— Problem statement —
Could you output, word for word, only the lines from the line with "Open the Module Assignment dropdown" to the end of the entries, including both ends? Omit the pictures.

— Information supplied —
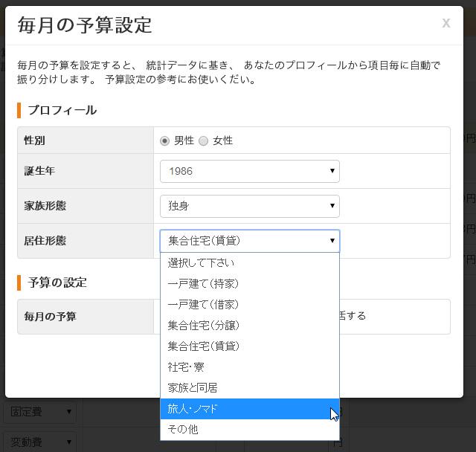The width and height of the screenshot is (476, 452).
Task: Open the 誕生年 dropdown showing 1986
Action: (249, 171)
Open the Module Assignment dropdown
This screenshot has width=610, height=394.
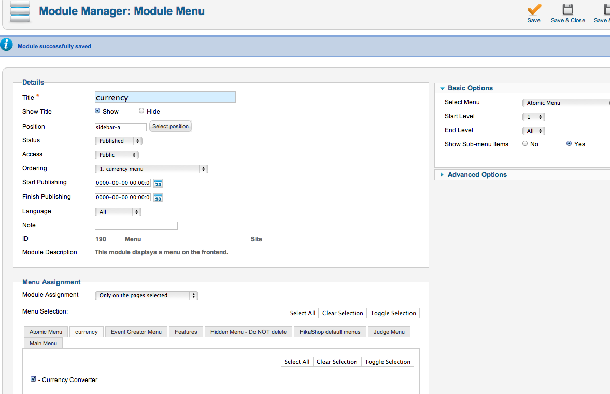click(x=147, y=295)
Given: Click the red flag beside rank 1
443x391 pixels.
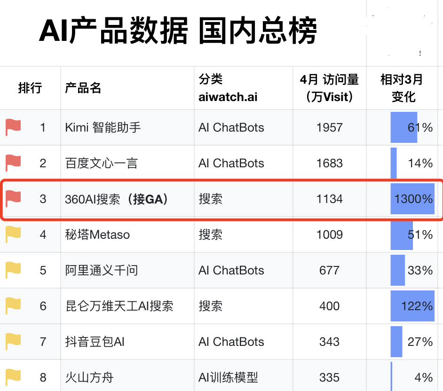Looking at the screenshot, I should (13, 127).
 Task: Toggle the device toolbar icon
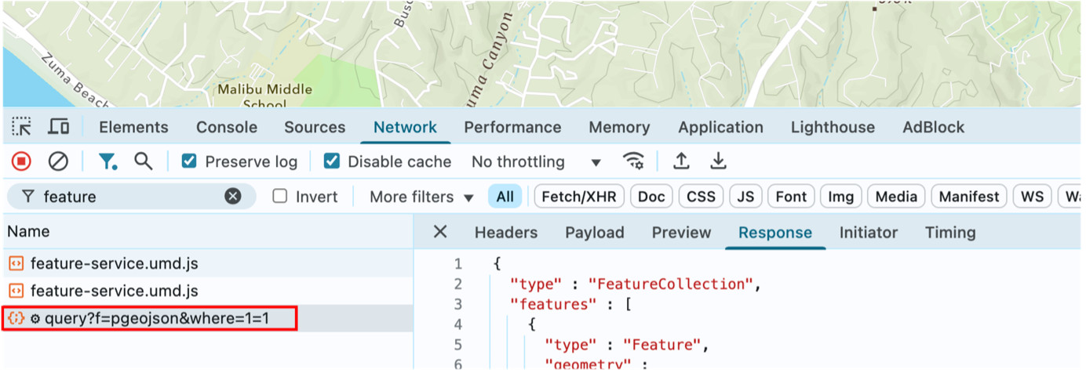(58, 127)
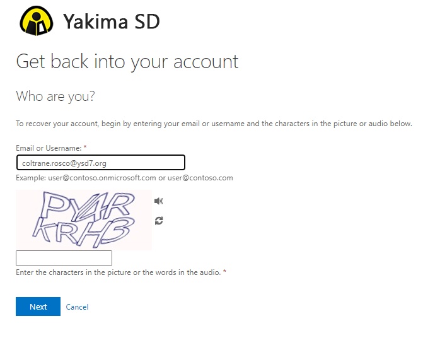This screenshot has width=423, height=338.
Task: Play the audio CAPTCHA speaker icon
Action: coord(158,201)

— Written solution —
Open the Module Assignment dropdown
This screenshot has width=610, height=394.
click(x=147, y=295)
Given: Click the red flag beside rank 1
443x391 pixels.
Looking at the screenshot, I should (13, 127).
 Task: Toggle the device toolbar icon
(58, 127)
This screenshot has width=423, height=338.
Task: Play the audio CAPTCHA speaker icon
Action: coord(158,201)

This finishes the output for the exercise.